The Levy Institute has the one pager Exit Keynes the Friedmanite, Enter Minsky’s Keynes by Robert J, Barbera co-director of the Center for Financial Economics at the Johns Hopkins University.
Brad DeLong recently reposted his 1996 review of John Maynard Keynes’s A Tract on Monetary Reform(1924). DeLong makes the case, quite compellingly, that Keynes, in this book, provides us with the best monetarist monograph ever written. DeLong leads, however, with a sentence that, in 2013, he might want to alter: “This may well be Keynes’s best book.”
It was the complete failure of the monetarist framework that led Keynes to deliver his General Theory in 1936. Quite sadly, in 1996 the Washington Consensus had effectively embraced the minimalist view of monetary policy responsibilities articulated by Keynes in 1924. And in so doing they set the world up for a 1929-style financial crisis in 2008–9
Finally, I understand why I was more right about the economy from Bill Clinton’s administration through the current moment than most of the economics professors of recent years. I learned my economics in the early 1960s. I was not lulled into the nonsense that the professionals fell into around 1996. The explanation of the two parts of Keynes’ career explains how two people can come to very different conclusions about what Keynes’ said.

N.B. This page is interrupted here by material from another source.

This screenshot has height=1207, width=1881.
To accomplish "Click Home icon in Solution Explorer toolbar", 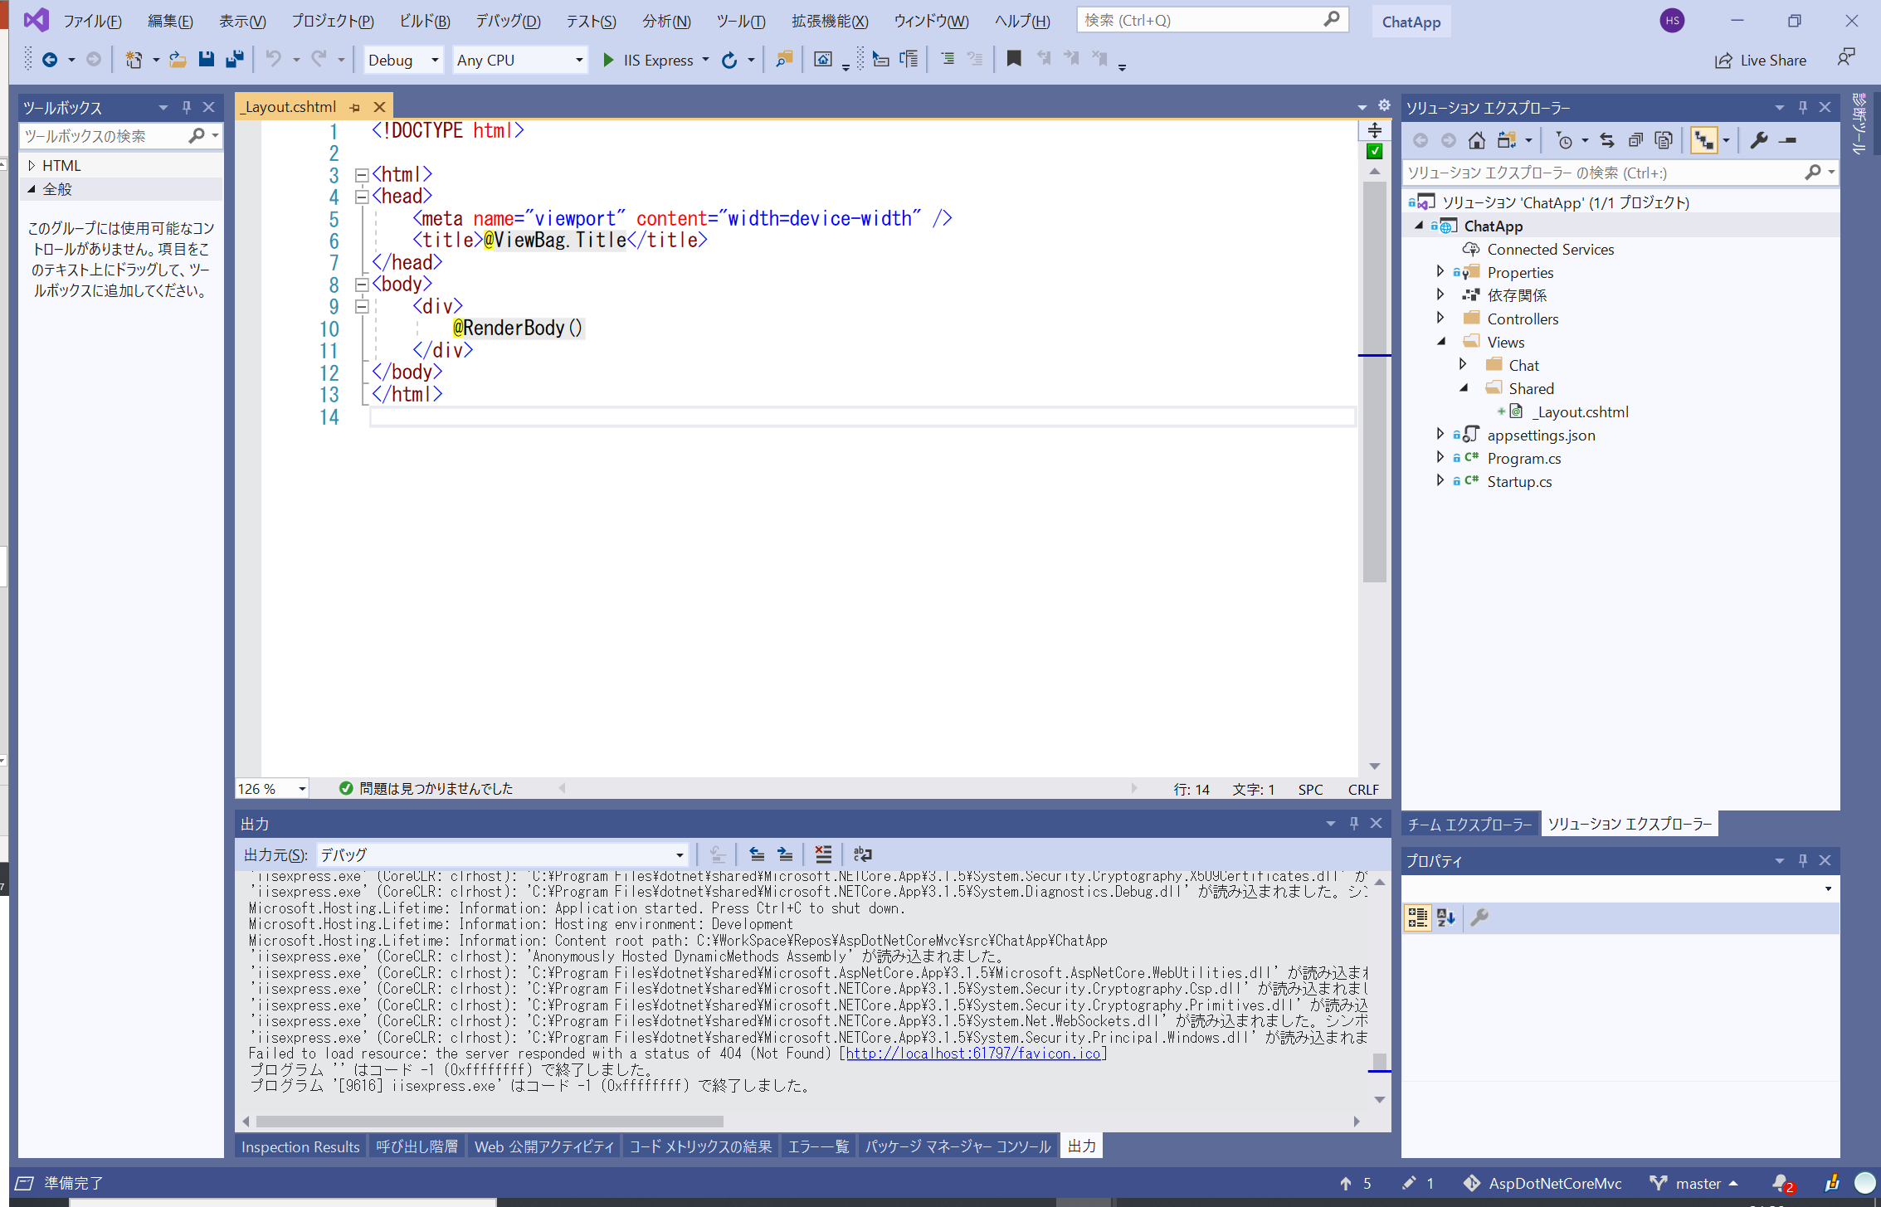I will [x=1476, y=140].
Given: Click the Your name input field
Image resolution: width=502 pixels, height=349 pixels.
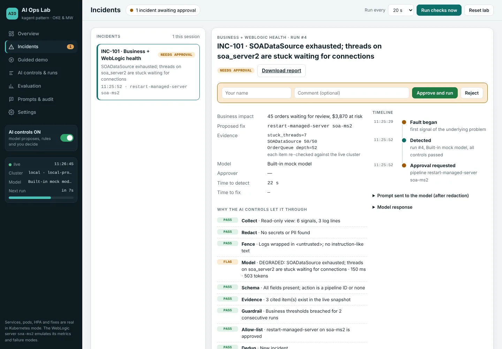Looking at the screenshot, I should (x=256, y=93).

I learned the Keynes that was based on what he learned during the depression. I didn’t realize that what he learned from the depression refuted a lot of what he thought before then. Of course it is silly of me to not have realized that a well respected economist having learned something from an experience must have meant that he didn’t know this before he had his great epiphany. If he didn’t know it before, then he must have thought something else before.
It is so clear when someone explains it to you.